A ampliação da compreensão dos problemas ambientais como não somente restritos aos aspectos de saneamento e controle de vetores, bem como a recuperação da dimensão política e social dos mesmos pode, em grande parte, ser atribuída às questões que passaram a ser colocadas pelo movimento ambientalista, que, definido como tal, tem sua existência identificada desde os anos 1950, passando a ganhar força somente nos anos 60 e 70. As ameaças e os perigos ambientais para a saúde pública, provocadas principalmente pela poluição química e radioativa, são compreendidas como de maior escala, tendo se multiplicado e estendido no espaço – indo além dos ambientes locais da casa, da vila ou da cidade – e no tempo – com o alcance dos efeitos futuros sobre a saúde e a vida no planeta [Petersen & Lupton, 1996].

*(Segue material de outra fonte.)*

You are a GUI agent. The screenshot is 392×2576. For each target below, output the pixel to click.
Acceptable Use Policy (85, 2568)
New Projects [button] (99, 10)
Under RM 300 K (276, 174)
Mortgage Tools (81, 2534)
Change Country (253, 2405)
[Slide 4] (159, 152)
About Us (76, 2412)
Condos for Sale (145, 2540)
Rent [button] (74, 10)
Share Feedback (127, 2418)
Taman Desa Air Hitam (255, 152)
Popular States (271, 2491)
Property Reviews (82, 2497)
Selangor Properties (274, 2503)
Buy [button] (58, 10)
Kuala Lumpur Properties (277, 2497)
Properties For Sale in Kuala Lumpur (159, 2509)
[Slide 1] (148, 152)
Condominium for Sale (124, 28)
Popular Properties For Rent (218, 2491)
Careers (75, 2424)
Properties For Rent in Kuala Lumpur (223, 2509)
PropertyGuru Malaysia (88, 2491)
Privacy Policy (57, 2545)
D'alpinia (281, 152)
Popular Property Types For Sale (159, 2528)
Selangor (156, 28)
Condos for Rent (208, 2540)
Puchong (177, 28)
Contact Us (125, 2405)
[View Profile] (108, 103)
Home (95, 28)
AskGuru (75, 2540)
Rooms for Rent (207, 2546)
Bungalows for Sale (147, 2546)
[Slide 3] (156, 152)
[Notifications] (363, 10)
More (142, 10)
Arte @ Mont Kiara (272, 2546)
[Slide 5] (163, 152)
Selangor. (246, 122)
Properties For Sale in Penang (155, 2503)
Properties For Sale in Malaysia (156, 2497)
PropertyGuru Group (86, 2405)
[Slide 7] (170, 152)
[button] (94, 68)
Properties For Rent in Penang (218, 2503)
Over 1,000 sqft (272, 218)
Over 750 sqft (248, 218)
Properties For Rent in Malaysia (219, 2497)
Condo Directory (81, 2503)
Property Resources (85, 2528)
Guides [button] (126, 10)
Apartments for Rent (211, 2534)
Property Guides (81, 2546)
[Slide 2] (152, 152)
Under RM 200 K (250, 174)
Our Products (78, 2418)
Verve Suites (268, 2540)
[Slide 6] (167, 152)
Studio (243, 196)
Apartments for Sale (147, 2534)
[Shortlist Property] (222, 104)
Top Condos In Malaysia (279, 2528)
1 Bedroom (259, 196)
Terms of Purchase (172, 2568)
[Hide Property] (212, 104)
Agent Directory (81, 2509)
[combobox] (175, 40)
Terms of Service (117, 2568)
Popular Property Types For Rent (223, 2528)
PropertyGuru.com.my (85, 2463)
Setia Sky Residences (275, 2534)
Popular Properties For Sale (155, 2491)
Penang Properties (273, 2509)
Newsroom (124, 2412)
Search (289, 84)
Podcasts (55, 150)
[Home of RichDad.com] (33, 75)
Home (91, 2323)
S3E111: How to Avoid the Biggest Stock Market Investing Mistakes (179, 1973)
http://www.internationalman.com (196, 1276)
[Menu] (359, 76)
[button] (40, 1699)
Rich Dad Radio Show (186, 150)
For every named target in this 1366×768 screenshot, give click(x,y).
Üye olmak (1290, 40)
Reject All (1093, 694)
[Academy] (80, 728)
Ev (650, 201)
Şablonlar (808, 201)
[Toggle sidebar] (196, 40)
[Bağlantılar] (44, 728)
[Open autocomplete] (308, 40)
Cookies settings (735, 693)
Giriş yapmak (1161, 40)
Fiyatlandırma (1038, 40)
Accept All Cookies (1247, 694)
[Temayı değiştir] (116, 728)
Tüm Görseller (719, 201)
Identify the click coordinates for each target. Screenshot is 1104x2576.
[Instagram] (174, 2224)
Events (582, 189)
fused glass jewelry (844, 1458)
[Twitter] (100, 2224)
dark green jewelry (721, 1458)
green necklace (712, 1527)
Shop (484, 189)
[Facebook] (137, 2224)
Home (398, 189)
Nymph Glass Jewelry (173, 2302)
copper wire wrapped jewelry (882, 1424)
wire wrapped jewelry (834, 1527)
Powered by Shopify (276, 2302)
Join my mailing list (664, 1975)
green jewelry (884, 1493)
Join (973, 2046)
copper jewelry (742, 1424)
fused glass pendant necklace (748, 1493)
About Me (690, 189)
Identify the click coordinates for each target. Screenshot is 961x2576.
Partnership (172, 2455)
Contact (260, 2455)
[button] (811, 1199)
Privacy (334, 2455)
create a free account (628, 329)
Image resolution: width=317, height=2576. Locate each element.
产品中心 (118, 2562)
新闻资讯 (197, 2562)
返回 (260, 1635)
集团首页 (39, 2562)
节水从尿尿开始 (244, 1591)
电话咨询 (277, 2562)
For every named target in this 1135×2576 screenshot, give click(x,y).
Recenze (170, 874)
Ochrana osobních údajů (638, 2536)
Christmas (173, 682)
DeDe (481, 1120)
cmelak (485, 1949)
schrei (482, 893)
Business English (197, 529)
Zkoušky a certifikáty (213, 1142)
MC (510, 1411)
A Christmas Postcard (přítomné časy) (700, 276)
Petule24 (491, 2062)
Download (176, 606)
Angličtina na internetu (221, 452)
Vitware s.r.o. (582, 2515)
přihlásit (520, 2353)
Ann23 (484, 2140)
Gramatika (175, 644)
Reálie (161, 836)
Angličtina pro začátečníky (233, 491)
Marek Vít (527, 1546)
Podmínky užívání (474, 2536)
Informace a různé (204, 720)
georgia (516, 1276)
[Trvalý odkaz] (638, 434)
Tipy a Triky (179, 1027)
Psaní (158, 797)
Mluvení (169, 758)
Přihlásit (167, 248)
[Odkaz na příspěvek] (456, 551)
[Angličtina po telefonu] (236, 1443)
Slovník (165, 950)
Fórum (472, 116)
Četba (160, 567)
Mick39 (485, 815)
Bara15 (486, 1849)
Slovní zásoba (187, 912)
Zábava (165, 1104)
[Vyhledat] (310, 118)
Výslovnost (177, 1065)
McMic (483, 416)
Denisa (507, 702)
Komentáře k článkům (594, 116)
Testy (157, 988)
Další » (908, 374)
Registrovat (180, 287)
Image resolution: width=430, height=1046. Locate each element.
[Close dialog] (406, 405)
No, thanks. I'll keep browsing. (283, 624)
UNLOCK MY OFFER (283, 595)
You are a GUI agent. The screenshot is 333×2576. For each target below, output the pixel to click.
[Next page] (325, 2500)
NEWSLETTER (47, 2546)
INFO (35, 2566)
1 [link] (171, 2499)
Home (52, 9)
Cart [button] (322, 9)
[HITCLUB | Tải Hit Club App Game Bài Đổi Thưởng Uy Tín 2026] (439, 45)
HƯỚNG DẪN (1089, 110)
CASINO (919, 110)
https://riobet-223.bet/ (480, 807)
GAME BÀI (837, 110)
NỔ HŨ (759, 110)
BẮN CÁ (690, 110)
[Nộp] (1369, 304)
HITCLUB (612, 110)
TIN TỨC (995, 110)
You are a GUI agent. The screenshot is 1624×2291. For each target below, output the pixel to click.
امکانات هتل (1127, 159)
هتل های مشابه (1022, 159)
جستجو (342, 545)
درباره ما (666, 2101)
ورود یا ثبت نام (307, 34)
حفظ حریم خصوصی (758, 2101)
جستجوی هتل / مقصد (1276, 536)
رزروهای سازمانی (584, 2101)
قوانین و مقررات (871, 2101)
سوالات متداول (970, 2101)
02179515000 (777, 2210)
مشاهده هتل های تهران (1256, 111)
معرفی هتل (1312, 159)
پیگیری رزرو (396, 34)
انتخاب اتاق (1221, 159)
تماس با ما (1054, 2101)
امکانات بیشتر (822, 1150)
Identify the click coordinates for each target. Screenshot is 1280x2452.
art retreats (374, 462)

A partir dos últimos 25 anos do século XX, a preocupação com os problemas ambientais tornou-se proeminente em muitos países e resultou em duas grandes conferências mundiais sobre o tema, organizadas pela Organização das Nações Unidas (ONU), a de Estocolmo em 1972 e a do Rio de Janeiro em 1992. Em paralelo, emerge uma Nova Saúde Pública (NSP) que tem como estratégia mudar o foco das práticas centradas principalmente nos aspectos biomédicos da atenção para uma compreensão preventiva do estado de saúde, passando a direcionar muita de sua atenção para as dimensões ambientais da saúde [Petersen & Lupton, 1996]. Emblemáticos deste processo são: Relatório Lalonde em 1974, que define as bases para o movimento de Promoção da Saúde e em que são incorporadas questões como a criação de ambientes favoráveis à saúde; o Projeto Cidades Saudáveis lançado em 1986 pela Organização Mundial da Saúde; a definição na Agenda 21 da saúde ambiental como prioridade social para a promoção da saúde.
[Minayo et al., 1999] No Brasil, a preocupação com os problemas ambientais, as características socioeconômicas do desenvolvimento e a interface de ambos com a saúde coletiva pode ser situada desde o início do século XX, através do trabalho pioneiro de Oswaldo Cruz (foto) e dos sanitaristas que o seguiram. Embora mais voltados para a problemática na Fundação Oswaldo Cruz, os autores identificam três paradigmas básicos presentes nos estudos sobre a interface entre problemas ambientais e saúde, sendo estes: o biomédico, com origens na parasitologia clássica; o da relação saneamento-ambiente, com origens no saneamento clássico; o da medicina social, que tem suas origens nos anos 1970 e é a referência para a saúde coletiva.
Por: Carlos Machado de Freitas; do artigo Problemas Ambientais, Saúde Coletiva e Ciências Sociais (2003).